Medial Branch Nerve Blocks As a Treatment for Back or Neck Pain

Medial Branch Nerve Blocks As a Treatment for Back or Neck Pain

Treating back, shoulder, and neck pain can be a tricky proposition. Thanks to the spinal column’s design, it can be hard to pinpoint the actual source of pain during a patient’s initial visit. Where a GP might not know where to look, a pain medicine doctor who specializes in back and neck issues probably will. That doctor might recommend a medial branch nerve block to figure out what is going on.

Medial branch nerve blocks are an injection therapy that can be used to either diagnose or treat back, shoulder, and neck pain. Occasionally, it is utilized to diagnose pain in other parts of the body. Depending on the type of pain a doctor thinks he is looking at, a medial branch nerve block might be recommended as a primary treatment alongside physical therapy and other options.

More About Medial Branch Nerves

Medial branch nerves are not major nerves running throughout the body. Rather, they are small nerve endings found in the back and neck. They protrude from the facet joints in the spine, carrying signals from those joints to the brain. When they carry pain signals, the result is obvious.

Each facet joint in the back has two medial nerves. These nerves serve no other purpose but carrying signals from the joints to the brain. They have no impact on any other part of the spine or surrounding muscle tissue. Therefore, their function can safely be blocked without impacting other parts of the body.

Nerve Blocks As a Diagnostic Tool

At Lone Star Pain Medicine in Texas, medial branch nerve blocks are usually utilized as a diagnostic tool. A patient may come in complaining of pain in the back, neck, or shoulders. After a thorough examination, is doctor may suspect a root cause in one of the patient’s facet joints. Ordering a medial branch nerve block is one of the easiest ways to confirm or refute the diagnosis.

If the block works to temporarily relieve the patient’s pain, it is safe for the doctor to conclude his diagnosis is correct. He and the patient can then talk about a course of treatment. If the nerve block doesn’t offer any pain relief, the doctor’s diagnosis is incorrect. It’s back to the drawing board.

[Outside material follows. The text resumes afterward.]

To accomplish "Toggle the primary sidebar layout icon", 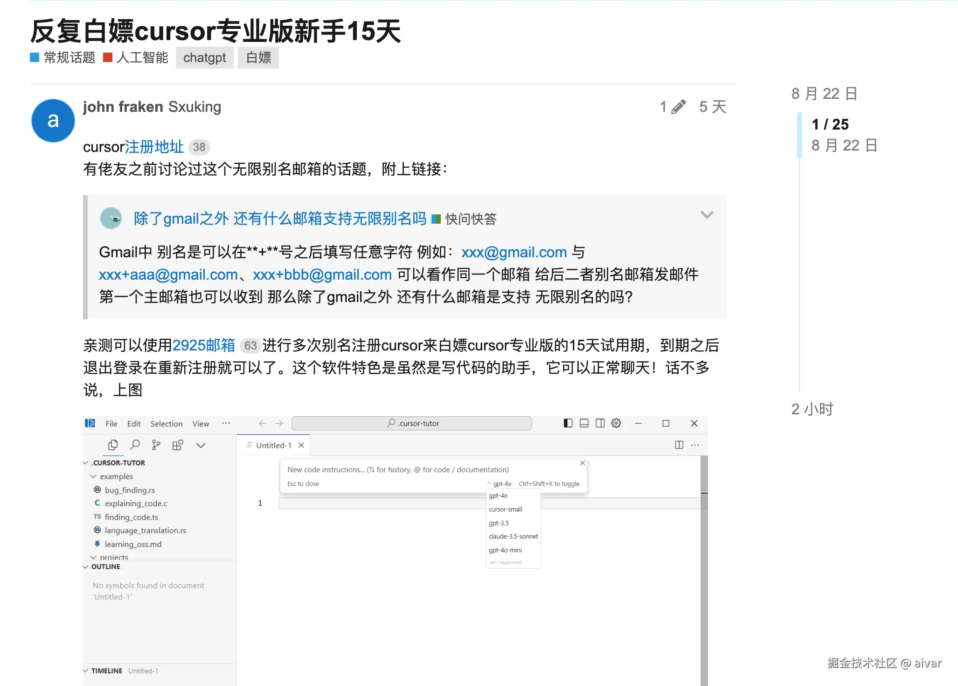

Nerve Blocks As a Primary Treatment

Medial branch nerve blocks can be utilized as a primary treatment if a pain medicine doctor deems it appropriate. But there is a caveat here: nerve blocks work to relieve pain through a combination of local anesthetic and steroid medications.

The local anesthetic numbs the targeted nerves so that they do not send pain signals to the brain. Meanwhile, the steroid medications reduce inflammation in the affected area. Combining the two can offer significant pain relief. However, that pain relief will only be temporary.

Utilizing medial branch nerve blocks as a primary treatment almost always includes secondary treatments. Doctors can recommend anything from physical therapy to radiofrequency neurotomy as a complement to nerve blocks.

An Outpatient Procedure

Patients considering medial branch nerve blocks can take comfort in the fact that the procedure is an outpatient procedure generally performed right in the pain medicine doctor’s office. It is also a fairly quick procedure as well. It can be administered in under an hour.

The procedure is considered generally safe and minimally invasive. Patients capable of tolerating needles should find nerve block injections little more than a bit uncomfortable. Most patients return to normal activities that same day. Risks are limited mainly to infection at the site of the injection. Antibiotics will take care of infection for the most part.